Take-Aways from TTC's Military Cyber Security Conference

Recently, I had the opportunity to attend a multi-day conference in the Washington, DC area on the topic of Military Cyber Security hosted by the Technology Training Corporation. The topics that were covered ranged from the nature and degree of the threat to what military and other entities are doing to address the threat currently and what is needed going forward. Throughout the conference one thing became clear – while much has been done already . . . there is much more that needs doing and time is not on our side.
As you might expect, the conference agenda included presenters from Department of Defense (DoD), the service branches, Joint Forces Command, and others, but also presenting were representatives from the Department of Homeland Security and the Intelligence Community – including the Central Intelligence Agency and National Security Administration. Finally, the roster was rounded out with some White House advisory committee members and cyber-focused think tanks, education/awareness associations and vendors. Given the breadth and pace of the agenda kudos go out to Marcus Min and the TTC staff for conducting a very well-organized event.
Some Take-Aways
While listening to and talking with the presenters and other attendees, several themes emerged.   A few of the key topics and take-aways include:
  • Changing Perceptions of Security – The creativity, persistence and resourcefulness of those attacking the cyber infrastructure effectively means that no defenses are full-proof, or ever will be. Your infrastructure will be penetrated at some point and striving to prevent that completely is a losing battle. Agencies need to adopt a risk management perspective to be ready, respond, and recover effectively from attack. Agencies also need to embed security at multiple levels of their organizations and infrastructures, including at the data level.
  • Cyber Landscape is Changing – The explosion of social media, mobile technologies, and adoption of cloud computing has fundamentally changed the threat landscape. The rate of technology change has outpaced our security policy and approaches and that is the new status quo. These technologies, as well as sensor proliferation, will continue to explode the quantity of data available for attack and exploitation.
  • Offensive Capabilities – Here the theme of “a good offense is your best defense” rings true. Taking some of the tools and tradecraft (e.g. penetration testing) that have their origin in cyber defense and turning them in an outward direction toward our adversaries can be an effective approach. There are several parallels here with strong deterrence through strong offensive capabilities. Some of the challenges include maturing the military rules of engagement (ROEs) and addressing the policies and legalities on what private infrastructure owners can do to self-protect.
  • Military Cyber Workforce Development – There is much to be done to effectively train and equip military and civilian personnel for cyber defense, and warfare.
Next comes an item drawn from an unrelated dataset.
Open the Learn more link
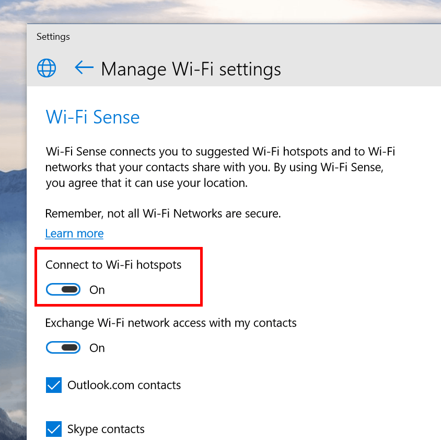 tap(74, 233)
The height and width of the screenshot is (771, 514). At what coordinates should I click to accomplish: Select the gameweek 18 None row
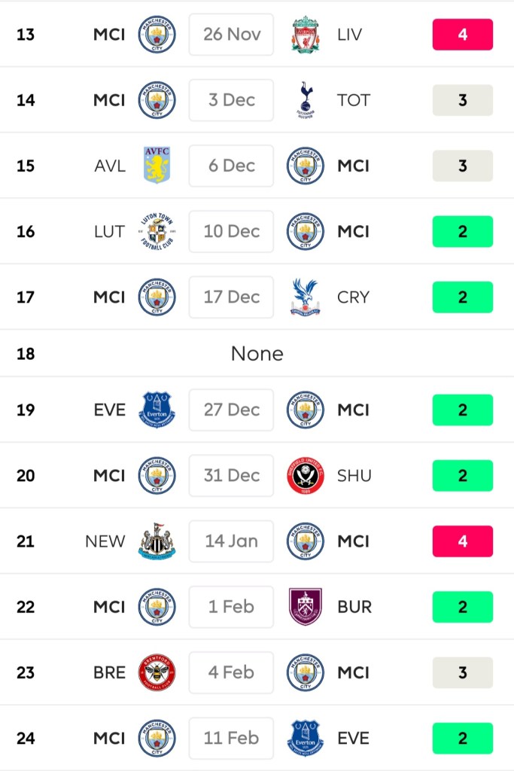(257, 353)
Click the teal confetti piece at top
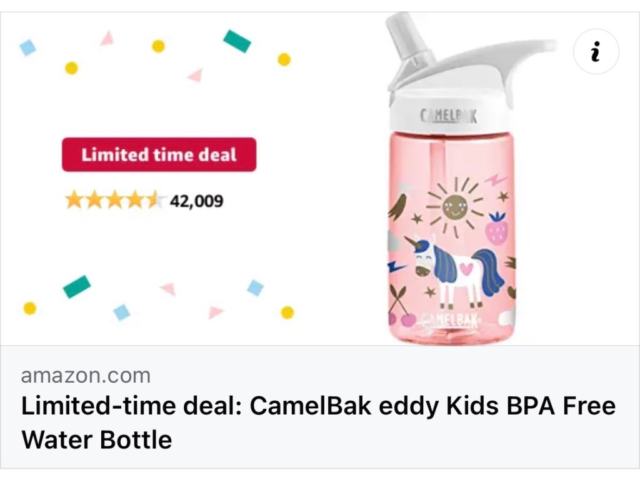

The tradecraft has developed organically from various directions resulting in a very fragmented and narrowly-defined concept of cyber warrior based on each service branch’s individual needs and perspective. A more uniform and collaborative definition of the necessary skills and experience is needed to effectively build the workforce of the future.
  • Presidential Executive Order (EO) – While there has been quite a bit of buzz in the federal trade press about the likelihood and content of an EO the general perspective among attendees and speakers was that any such release would not likely come before the November presidential election to avoid the appearance of being blatantly political. Some were doubtful it would be issued at all, given the opinion expressed by some in press accounts that what they’ve seen from the White House lacks real teeth. 
  • Cyber Legislation – The flurry of cyber security bills that were introduced in this Congress – some passing the House and dying in the Senate and some introduced in the Senate but not gaining enough support to move forward – are basically dead, but some of the ideas may be revived later. It is possible, although it seems unlikely, that a bill could get picked up in the lame duck session. 
  • Effective Cyber Policy – Numerous presenters cautioned against any legislation, policy or EO that would take a predominantly regulatory approach to cyber and critical infrastructure protection. One of the arguments is that the rapidly changing pace of technology and the constantly morphing nature of the threat mean that any regulations instituted by Congress or the White House would be outdated even before enactment and then tie the hands of agencies and companies to effectively respond.
Since information technology permeates almost every area of our personal and shared lives it seems less like hyperbole to say that cyber security has shaped up to be one of the defining issues of our time. Its prominence in the public mindset will only increase with each incident reported in the news. Those charged with providing for the common defense see the threat and are striving to meet the challenge.